Back in June I made the decision to persue Weight Loss Surgery. I caled my doctor and got the ball rolling. I contacted my insurance company and found I am required to do a 6 month doctor supervised weight loss program. Which I have been doing. I have had my psych eval and although I think the doc that did it was an idiot, I "passed". I was hoping to have surgery before the end of 2012. Then in October my husband was diagnosed with prostate cancer and wil be having his prostae removed on December 21. SOOOOOO...We had to plan for a diffeent surgery date. After looking at our schedules, we dicided to shoot for sometime late February.
I was SO SURE this was my best option. I had an out and out battle with my mother over this, and although she is still not in favor of it, we have agreed to disagree. My husband was so supportive, so was my daughter.
But now here I am, to date I have lost 70 pounds. I have less than 100 pounds to lose to reach my goal (allbeit not much less than 100, but still it is under 100.) I am beginning to wonder if I "need" surgery, if it is the right choice for me. I know no one can make that decision for me, but would love some input for those of you have been there.
A bit of past history....I have lost significant amounts of weight (65 pounds or more) in the past, only to gain them back plus more. One of te reason I originally considered surgery is because I felt it gave me the best chance of keeping the weight off.
One common demoninator in my gaining my weight back...Each time I began to gain it was due to some sort of family emergency (usually medical) that required repeated doctor or counselor visits. this wold lead to lack of meal planning and trips to a fast food joint because I was too dang tired to cook and too dang stressed to give a rats patoot! So far, I have dealth with hubby's cancer diagnosis and trips to ER and ICU from complications without giving up or failing to plan.
I have found the way I am eating now I have little to no cravings, I have become more intune with my body and know if I am REALLY hungry or just THINK I am hungry.
I am starting to wonder if surgery is "too drastic" for me at this point. Or if I am thinking it is too drastic because I am getting scared. Scared of surgery, doctors, hosptials, physical pain, lifestyle changes, etc.

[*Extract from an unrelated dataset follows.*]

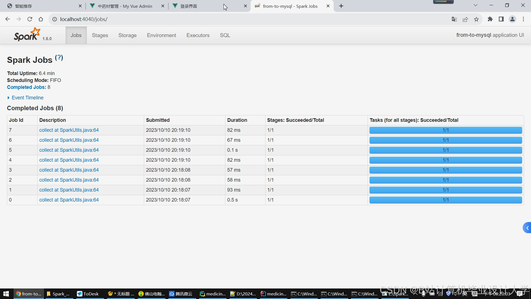Click the Spark logo icon
The image size is (531, 299).
coord(27,35)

IF I choose not to have surgery I plan t keep on with the doctor supervised diet plan until I am at my goal weight, and then for another year after so I have a supervised maintainence plan too.
Which leave another question, IF I choose not to have surgery and I continue seeing my doctor monthly, and I decide later that surgery is for me, does anyone know if I have start the whole 6 month thing over? If I keep going every month.
Any opinions, support, kicks in the kiester are much appreciated!!